Hizan Kaymakamlığı, Bitlis Günleri'nde, Bitlis'in Hizan ilçesinin Nurs köyünde dünyaya gelen Bediüzzaman Said Nursi'nin kişisel eşyalarını, el yazması kitaplarını ve bazı özel emanetlerini sergiledi. Bu sergi içinde dikkati en çok çeken ise Bediüzzaman Said Nursi'ye Padişah tarafından verilen Harp Madalyası oldu.
Pek çok kişi tarafından ilk defa duyulan Harp Madalyası'nın hikayesi Birinci Dünya Savaşı'na kadar uzanıyor.
Osmanlı Devleti 1. Dünya Savaşı'na katılınca Osmanlı orduları 1914'te, Enver Paşa komutasında Kafkas Cephesi'nde Ruslara ve Ermenilere karşı savaş vermeye başladı.

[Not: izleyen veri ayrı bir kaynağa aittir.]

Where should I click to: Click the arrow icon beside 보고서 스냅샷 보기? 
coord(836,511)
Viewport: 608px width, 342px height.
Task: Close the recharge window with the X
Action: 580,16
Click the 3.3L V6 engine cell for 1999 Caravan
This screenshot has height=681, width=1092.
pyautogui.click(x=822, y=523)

BEDİÜZZAMAN KAFKAS CEPHESİNDE
Doğu cephesinde üstünlüğün Rusların eline geçmesi üzerine, Ruslar ilerleyerek Anadolu şehirlerini tek tek işgal etmeye başladılar.
SAİD NURSİ VAN'A ÇEKİLDİ
Said Nursi, Kafkas cephesinde Enver Paşa ve tümen komutanının da takdir ettiği mücadelelere katıldıktan sonra, Rus ordusunun ilerlemesi üzerine Van'a çekildi.

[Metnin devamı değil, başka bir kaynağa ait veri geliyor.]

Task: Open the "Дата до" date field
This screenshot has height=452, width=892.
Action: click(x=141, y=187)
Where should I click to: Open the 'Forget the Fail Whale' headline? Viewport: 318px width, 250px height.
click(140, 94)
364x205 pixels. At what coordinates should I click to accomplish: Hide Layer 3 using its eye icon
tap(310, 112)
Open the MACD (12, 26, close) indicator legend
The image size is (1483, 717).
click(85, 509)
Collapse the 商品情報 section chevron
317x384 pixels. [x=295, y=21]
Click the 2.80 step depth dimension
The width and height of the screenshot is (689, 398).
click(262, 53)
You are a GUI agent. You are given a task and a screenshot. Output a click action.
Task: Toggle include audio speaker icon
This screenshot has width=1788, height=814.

Bediüzzaman, Rus ve Ermeni kuvvetleri tarafından işgal edilmiş olan bölgede halkın can, mal ve namus güvenliğini sağlamak için çalıştı. Ruslar, Van ve Muş'u istila ettikten sonra üç tümen askeri birlikle yukarıda ifade edildiği gibi Mart 1916 başlarında Bitlis'e hücum ettiler.
Bitlis müdafaasında kahramanca savaşan Bediüzzaman sonunda Rusların eline esir düşmekten kurtulamadı.
Ruslar, Bediüzzaman'ı Sibirya'daki Kosturma kampında 2 buçuk yıl boyunca esir etti.
1917'de Rusya'da Bolşevik ihtilali olunca, Bediüzzaman Said Nursi, Kosturma'dan firar ederek, Petesburg, Varşova, Viyana yoluyla İstanbul'a geldi.
MADALYAYI ENVER PAŞA VERDİ
İşte Bitlis Günleri sergisinde Hizan Kaymakamlığı tarafından sergilenen Harp Madalyası, Bediüzzaman'a bu esaret dönüşünde verildi. Madalya, Said Nursi'ye cephede gösterdiği kahramanlıklar sebebiyle, dönemin Harbiye Nazırı (Milli Savunma Bakanı) ve Başkumandan Vekili Enver Paşa tarafından, Sultan V. Mehmed Reşâd adına verilmişti.
Halen Bediüzzaman'ın kardeşi Abdülmecid Ünlükul'un torunu Şeyda Ünlükul'un elinde bulunan madalya, sergide teşhir edildi ve büyük ilgi gördü.